Race two. I finished, P13, a lap down. The lap time had nothing to do with where it ended up.
The track
Hot and greasy. 25.8°C surface against 19.8°C air, six degrees of solar load on the tarmac. The week's fast sessions ran 21 to 24°C. A hotter slick gives up grip, and the car moved in places it doesn't on a cool track. The slide was real, not nerves.
The pace
- Best lap: 1:36.61.
- Eleven clean laps: mean 1:37.14, spread 0.39s.
The tightest race stint I'd put together, eleven green laps inside four tenths on a surface losing grip. About two seconds off my best lap of the week (1:34.43), which is what a hot track, race fuel, and traffic cost. For scale, the race was won on a 1:36.6 average, per the results, and my best lap was 1:36.61. The pace was at the front.
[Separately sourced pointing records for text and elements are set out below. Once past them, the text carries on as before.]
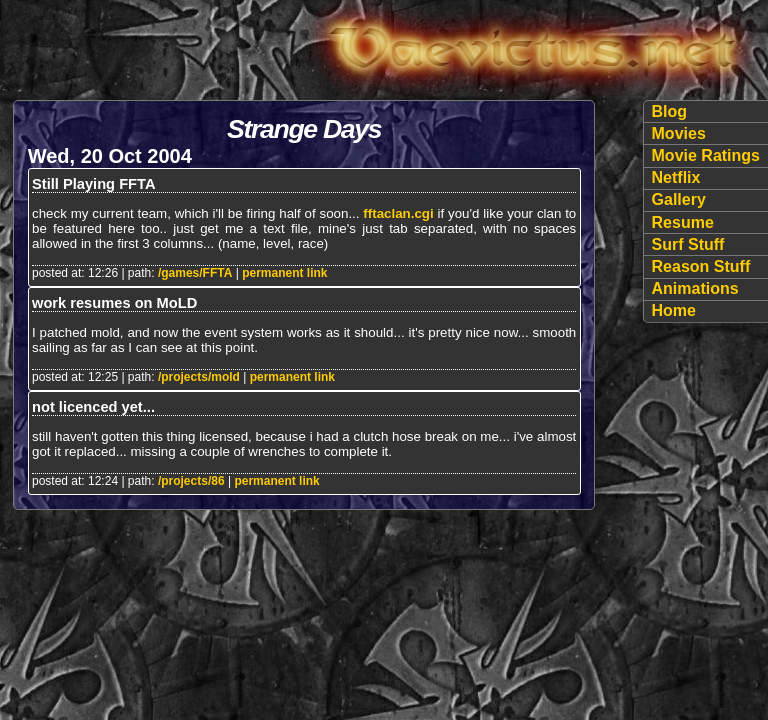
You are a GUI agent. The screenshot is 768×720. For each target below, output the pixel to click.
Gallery (679, 199)
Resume (683, 222)
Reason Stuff (701, 266)
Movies (679, 133)
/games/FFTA (195, 273)
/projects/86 (191, 481)
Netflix (676, 177)
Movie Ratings (706, 155)
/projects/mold (199, 377)
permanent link (284, 273)
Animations (695, 288)
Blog (670, 111)
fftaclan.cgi (398, 213)
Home (674, 310)
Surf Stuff (688, 244)
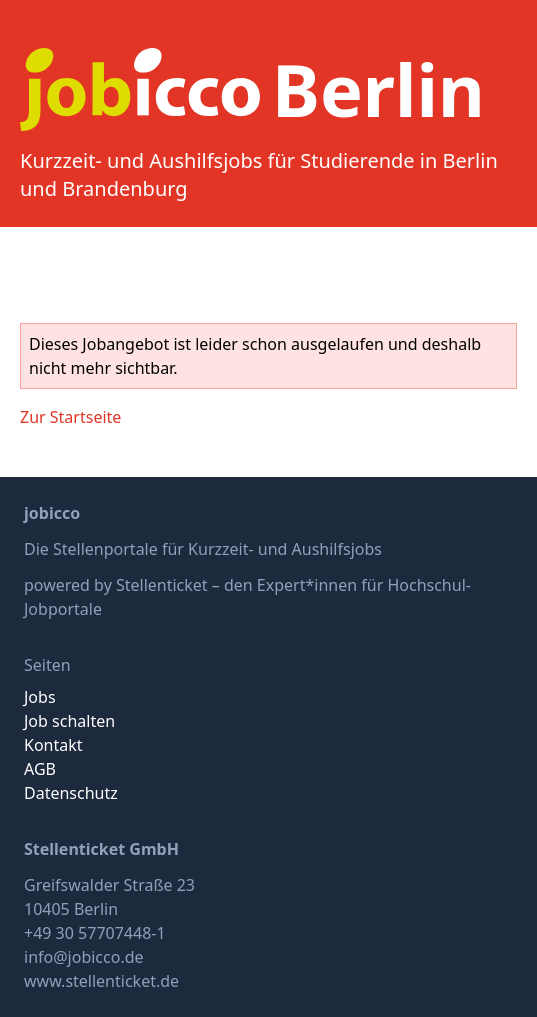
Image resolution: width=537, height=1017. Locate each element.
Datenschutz (71, 793)
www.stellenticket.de (101, 981)
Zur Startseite (70, 417)
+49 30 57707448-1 (95, 933)
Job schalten (69, 721)
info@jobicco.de (84, 957)
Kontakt (53, 745)
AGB (40, 769)
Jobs (40, 697)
The result wasn't.
Where it went
Two cockpit mistakes, no lap time involved:
- I started the race on qualifying fuel. That forced a stop that was never
in the plan.
- I sped in the pit lane on the way in. Forty seconds, served.
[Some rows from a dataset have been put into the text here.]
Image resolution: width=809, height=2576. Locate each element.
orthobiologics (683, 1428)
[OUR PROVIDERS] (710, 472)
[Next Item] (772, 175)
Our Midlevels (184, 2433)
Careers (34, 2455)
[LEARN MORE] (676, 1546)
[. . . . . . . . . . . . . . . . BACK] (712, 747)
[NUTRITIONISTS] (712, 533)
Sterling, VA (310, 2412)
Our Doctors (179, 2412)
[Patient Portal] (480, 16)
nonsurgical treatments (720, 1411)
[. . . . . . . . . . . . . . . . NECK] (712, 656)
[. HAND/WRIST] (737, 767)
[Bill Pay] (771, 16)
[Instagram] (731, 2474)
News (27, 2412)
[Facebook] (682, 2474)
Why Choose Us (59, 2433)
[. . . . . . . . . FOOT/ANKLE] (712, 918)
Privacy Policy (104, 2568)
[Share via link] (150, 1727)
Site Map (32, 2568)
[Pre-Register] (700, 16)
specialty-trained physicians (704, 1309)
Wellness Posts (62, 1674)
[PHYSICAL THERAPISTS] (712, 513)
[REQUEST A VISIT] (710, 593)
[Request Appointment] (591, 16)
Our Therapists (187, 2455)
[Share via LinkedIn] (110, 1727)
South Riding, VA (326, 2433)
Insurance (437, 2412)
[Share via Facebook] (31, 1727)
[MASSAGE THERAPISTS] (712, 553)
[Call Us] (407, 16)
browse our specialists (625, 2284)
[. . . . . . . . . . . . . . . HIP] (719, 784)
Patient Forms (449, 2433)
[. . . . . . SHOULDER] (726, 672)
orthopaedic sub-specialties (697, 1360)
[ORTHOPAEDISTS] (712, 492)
That's the lap down. Not a corner, not a tire. A fuel screen and a pit limiter.
What I'm taking from it
The lap-one rule held. I cleared the opening lap, made the passes, and was still running. The new line on the checklist is the cockpit, not the corner: fuel set for the session before the green, and the limiter honored on entry. Both become jobs for the race engineer, a grid fuel check and a pit-speed warning. The pace was never the limiter that night. The checklist was.